Chapter IV · Security

Wazuh Triage: RCA, Fix, Narrow Suppress, One Pass

Tested on
Wazuh manager 4.14.5 in an LXC container, watching a 14-agent home fleet (one AI agent host, one hypervisor, one Windows desktop, plus containers)
Last updated
2026-06-04

When a Wazuh alert fires, find the root cause first, fix the underlying problem, and only then write the narrowest possible suppression. Do all three in one pass so the alert channel stays high-signal. 🦞

Why This Matters

A self-hosted SIEM is only useful if you trust the alerts. The failure mode is not too few alerts, it is too many. After a week of a noisy ruleset, you start ignoring the channel, and the one real alert that matters scrolls past unread.

The temptation when an alert is annoying is to disable the rule. That is the wrong move almost every time. Disabling rule 510 because rootcheck keeps flagging your shadow-utils binaries also disables it for the actual trojaned binary you bought the SIEM to catch. Blanket suppression trades a noisy channel for a blind one.

The discipline here is a single pass with three steps, in order:

  1. Root-cause the alert. Is it a real finding, a false positive, or a misfiring CPE/signature match? You cannot suppress correctly until you know which.
  2. Fix the underlying issue if there is one. Patch the package, mask the crash-looping service, remove the exposed listener. Most alerts that look like noise are actually a small real problem.
  3. Write the narrowest suppression that silences exactly this case and nothing adjacent. Scope it by rule ID plus field match, never by disabling the parent rule.

If you skip step 1 you suppress real signal.
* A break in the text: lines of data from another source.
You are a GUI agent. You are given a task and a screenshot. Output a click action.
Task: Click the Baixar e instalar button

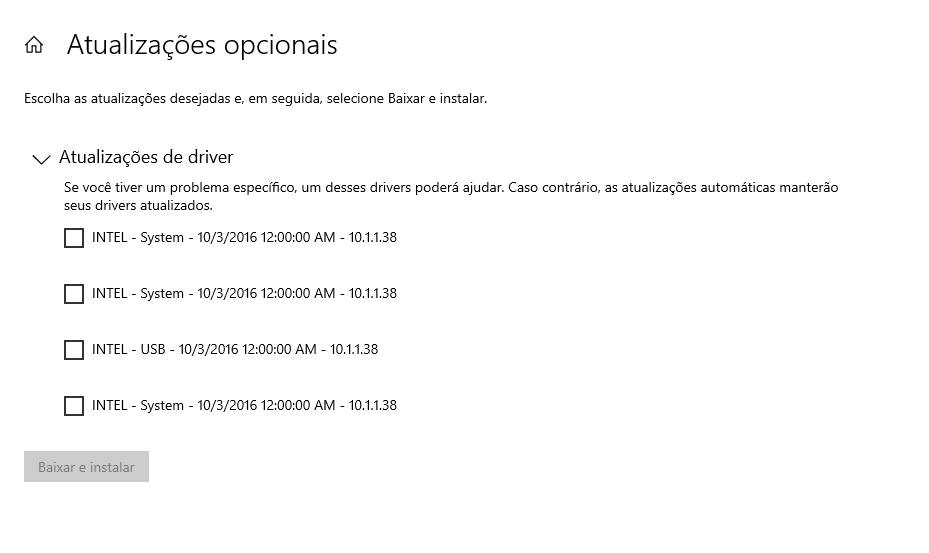[x=87, y=466]
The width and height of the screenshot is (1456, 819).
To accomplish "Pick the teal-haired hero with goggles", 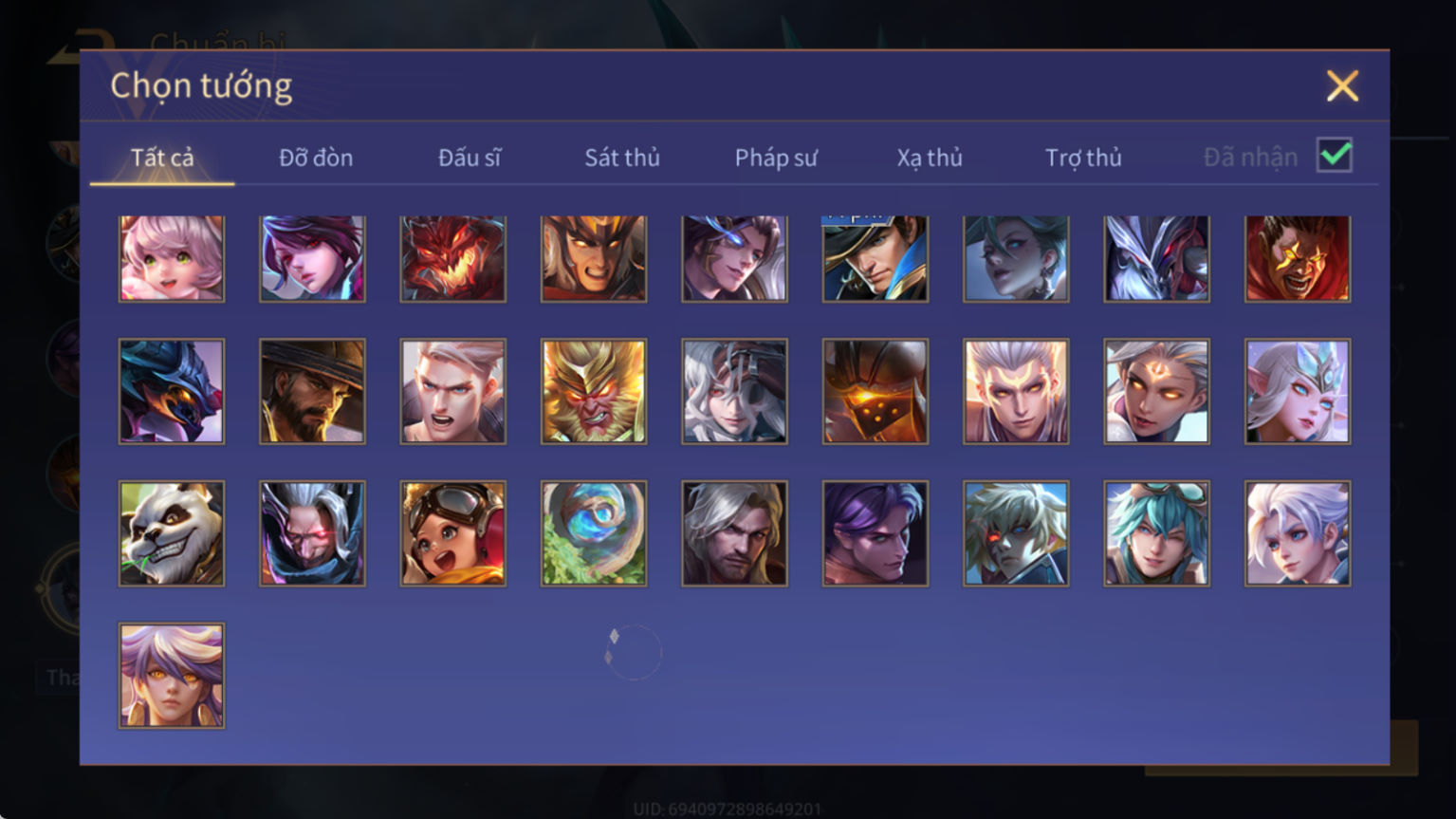I will pos(1156,533).

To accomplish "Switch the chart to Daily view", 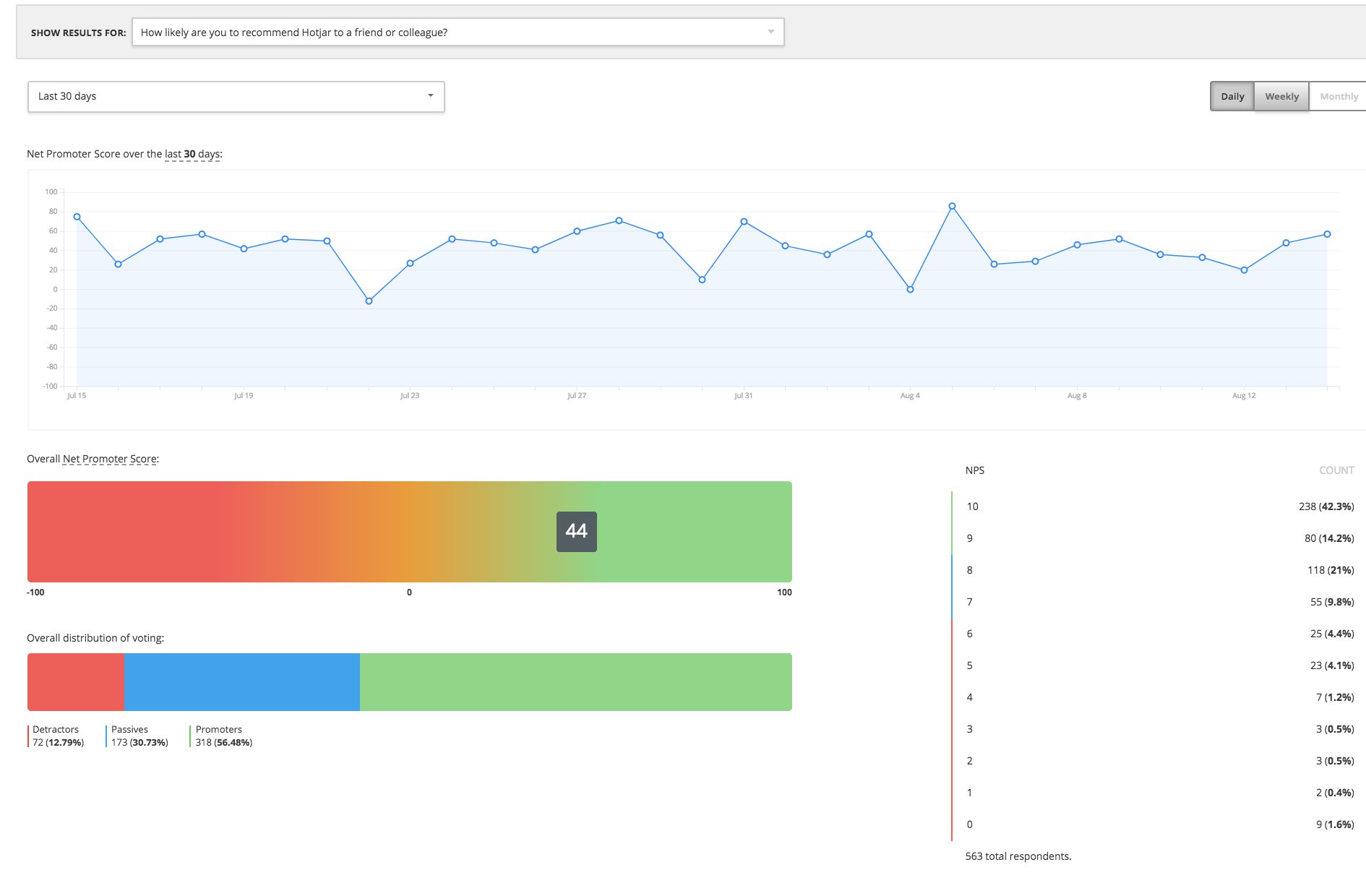I will coord(1232,97).
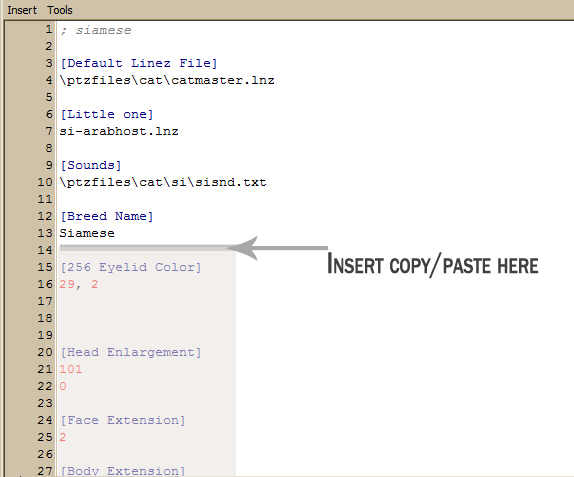The height and width of the screenshot is (477, 574).
Task: Select the [Default Linez File] header line
Action: click(139, 63)
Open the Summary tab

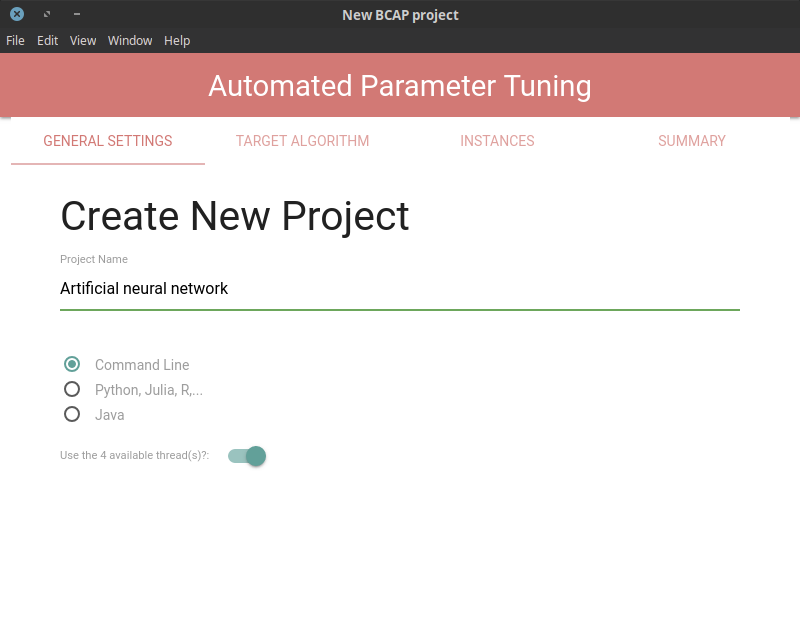click(x=691, y=141)
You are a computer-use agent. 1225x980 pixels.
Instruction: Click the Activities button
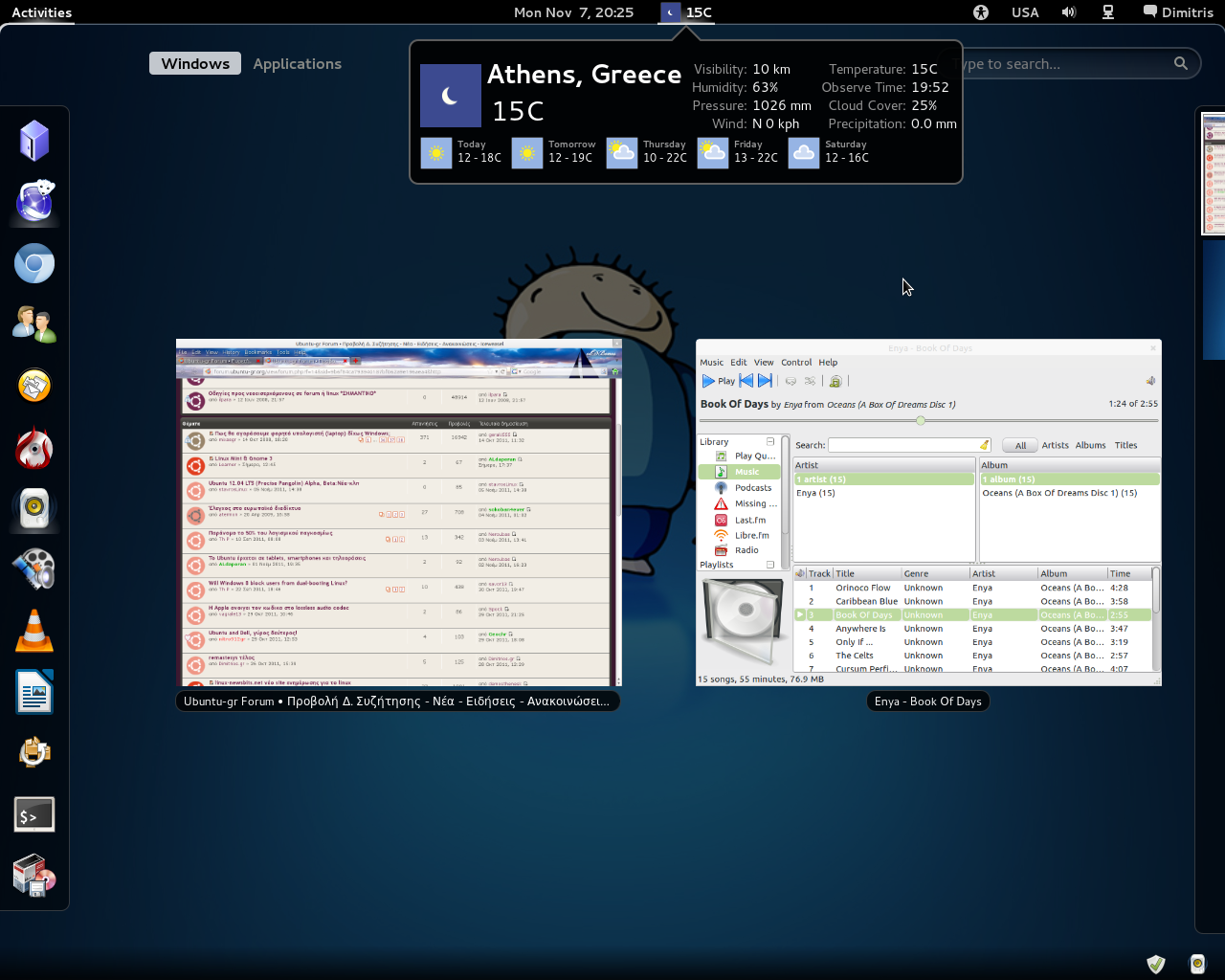[x=42, y=12]
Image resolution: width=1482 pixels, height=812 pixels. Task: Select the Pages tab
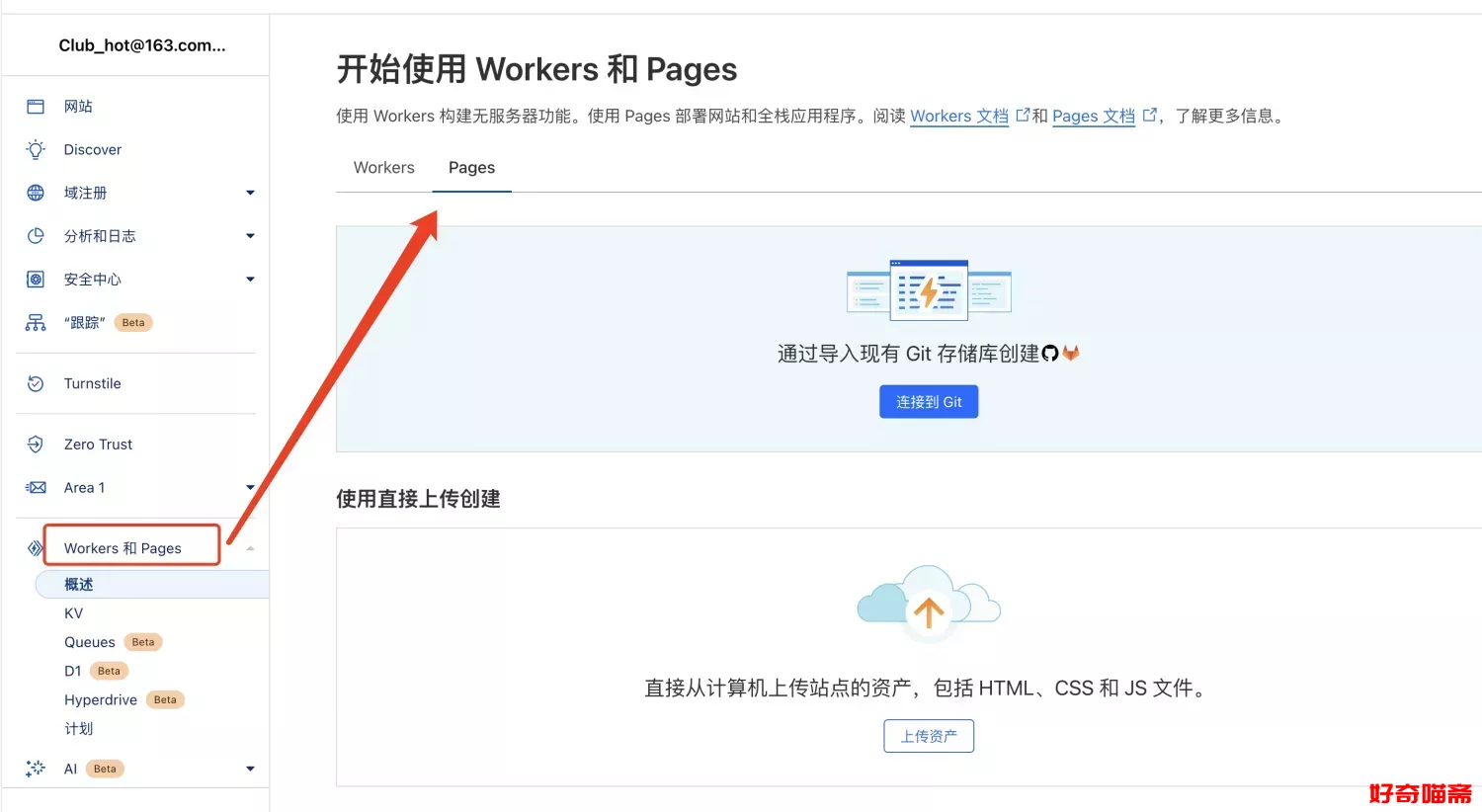[471, 168]
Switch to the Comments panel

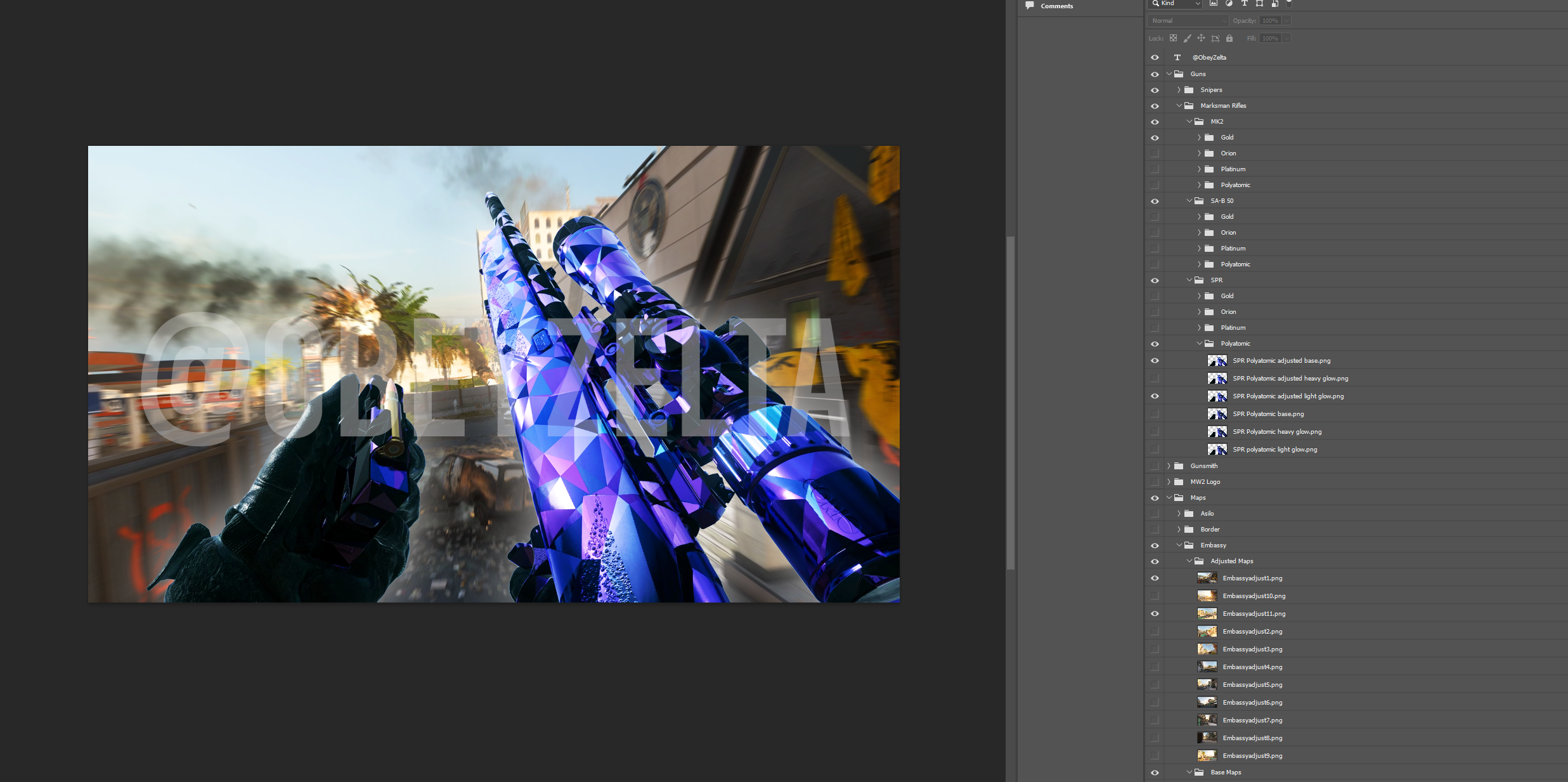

If you skip step 2 the alert comes back. If step 3 is too broad you create a blind spot. One pass, all three.

The Agent-Host Problem

A normal Linux box generates a predictable trickle of security events. An always-on AI agent host does not. The agent runs thousands of shell commands a day: it greps, it edits configs, it restarts services, it pokes at package managers, it spawns subprocesses, it touches files all over the tree. To an EDR-style ruleset this looks like a very busy, slightly suspicious human who never sleeps.

Concrete noise sources unique to an agent host:

The point: tune the agent host’s noise sources deliberately, but do not turn off the categories that would also catch a compromise. An attacker on an agent host looks a lot like the agent. That is exactly why you keep the rules on and tune by narrow exception instead.

local_rules.xml Hygiene

All your custom rules and suppressions live in one file on the manager:

/var/ossec/etc/rules/local_rules.xml

Rules:

  1. Back up before every edit. Keep timestamped copies next to the file.

    cp /var/ossec/etc/rules/local_rules.xml \
       /var/ossec/etc/rules/local_rules.xml.bak-$(date +%Y%m%d-%H%M%S)
  2. Use the custom rule ID range. Wazuh reserves 100000+ for your rules. Start at 100000 and go up. Never reuse a built-in rule’s ID.

  3. Comment every suppression. Each custom rule needs a one-line <!-- --> saying what it suppresses and why, with the date and the evidence you used to confirm it was benign. Future you will not remember why rule 100101 exists.

  4. Validate before restart. A syntax error in local_rules.xml keeps the whole manager from starting. Dry-run first:

    /var/ossec/bin/wazuh-analysisd -t

    Silent output with exit code 0 means good. Only then restart:

    systemctl restart wazuh-manager

    Note: wazuh-control configtest does not exist. The control binary only does start/stop/restart/status. Use wazuh-analysisd -t for the dry run.

OS_Regex Gotchas (these will bite you)

The Wazuh rule matchers are not PCRE. Two traps cost real time:

Levels and Tuning

Wazuh rules have a level 0 to 15. Level is your primary tuning knob, and you have more options than on/off:

ActionWhen to use
Set level to 0Full suppress. The event is decoded but generates no alert. Use for confirmed false positives.
Lower the levelThe event is real but lower priority than the default. Drops it below your alerting threshold without going dark.
Keep the level, route differentlyThe event is real and you want it, just not paging you at 3am. Keep it in the dashboard, exclude from chat.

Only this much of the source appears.